So it’s back to the drawing board then – or is it? Have you ever produced an animated film before? Would your existing plans even work as an animated film?

In this blog we go over everything you need to know about getting started with animation so you can decide if it is the right format for you, or if you want to wait a while longer so you can return to making live action films again.

1. Animated films and live action productions are more similar than you think.

All forms of storytelling must create meaning in order to be effective. Animated films are no different. Sometimes called an arch, what this means is that the main subject of the film should overcome some challenge so that by the end of film, the audience’s perspective has been influenced by their experience.

Without an arch the story is meaningless so in the narrative sense, live action and animated films have a lot in common. 

2. Animated films and live action productions have less in common than you think!

The practical aspects of producing animated films is quite different to those of live action productions. For me, the main difference rests around flexibility. 

Whilst live action productions do have to be planned, there is room to accommodate the immediacy of the performance. The space for this is much smaller with animated films – which is why the planning stage is more important than ever.

One of the things which can take people new to animation by surprise is just how rigid and procedural the production of animated films can be.

3. Animated films don’t necessarily take longer to produce than live action productions

Whilst it is true that animated films don’t necessarily take longer to make than their live action counterparts, it is also true to say that no format of animated film is quick to produce whereas there are plenty of examples of live action productions that can be quickly and easily, shot, packaged up and delivered.  

If time is of the essence, it’s probably sensible to lean towards some of the animation styles that can be put together relatively quickly – motion graphics based films for example are a good place to begin.  If you have more time or if you’re looking for something more ambitious then I would recommend looking at 3D animation styles.
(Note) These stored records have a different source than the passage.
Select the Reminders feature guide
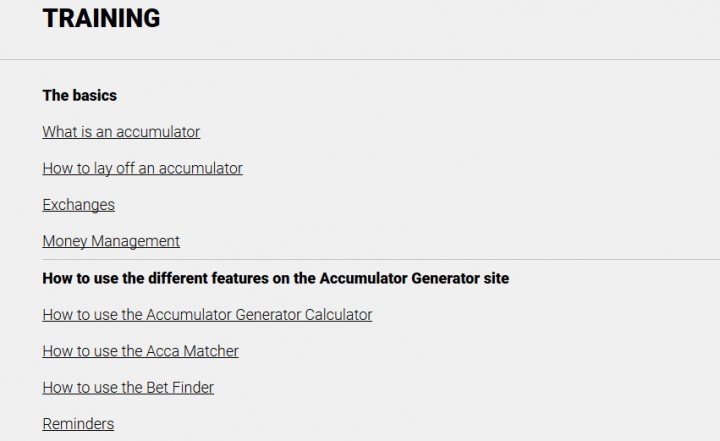The width and height of the screenshot is (720, 441). click(x=78, y=424)
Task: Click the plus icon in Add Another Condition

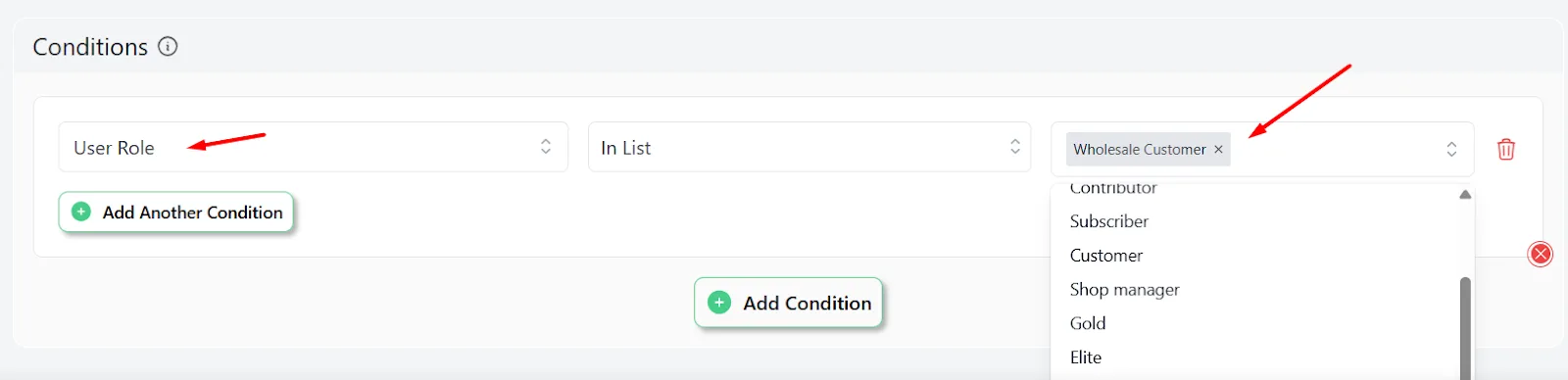Action: tap(81, 212)
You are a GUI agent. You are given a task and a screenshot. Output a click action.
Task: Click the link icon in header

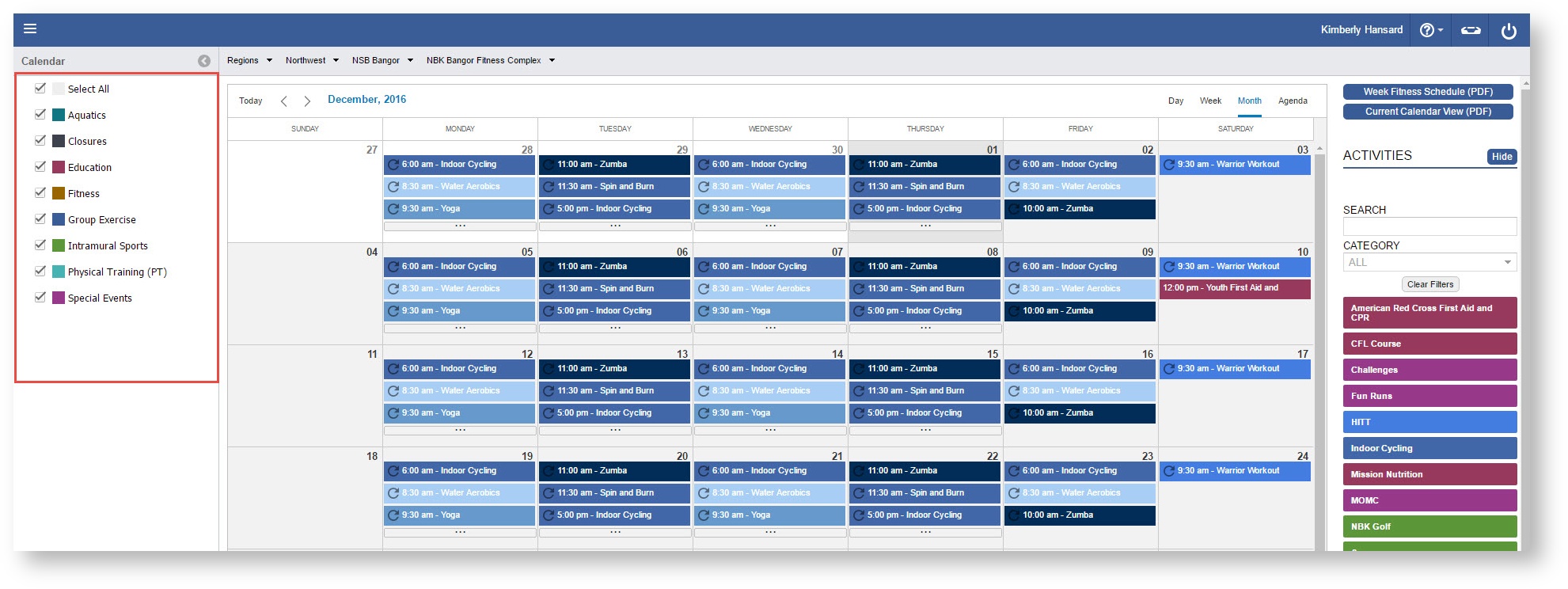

These are fun and impressive, but they’re not quick to produce

4. Animated films aren’t necessarily more expensive than live action productions

Typically speaking the budget for live action films should be spent on the crew, the equipment and the art-direction. 

 With live action productions much of the budget can be splurged on the shoot itself – with animated productions, the budget tends to be spent in a slow, gradual and continuous way rather than in broad swathes like it is when something is filmed.

5. Animated films are not just for children

We all grew up watching animated films as young children which is why I suspect we are so quick to connect animated films with childhood.

Animated films possess a power which is difficult to replicate in other mediums for example it is possible to create fully artificial worlds which would be expensive and time consuming in the context of a live action production. 

Animated films also have broad international appeal making it easy to either dub or translate them.

Are you ready to switch to animation?

In the current climate live action production is becoming increasingly difficult to fulfil. If you aren’t interested in animation or your would prefer to consider other options then you might want to consider reversioning your existing video content. If that sounds more up your street you can find out more about that here.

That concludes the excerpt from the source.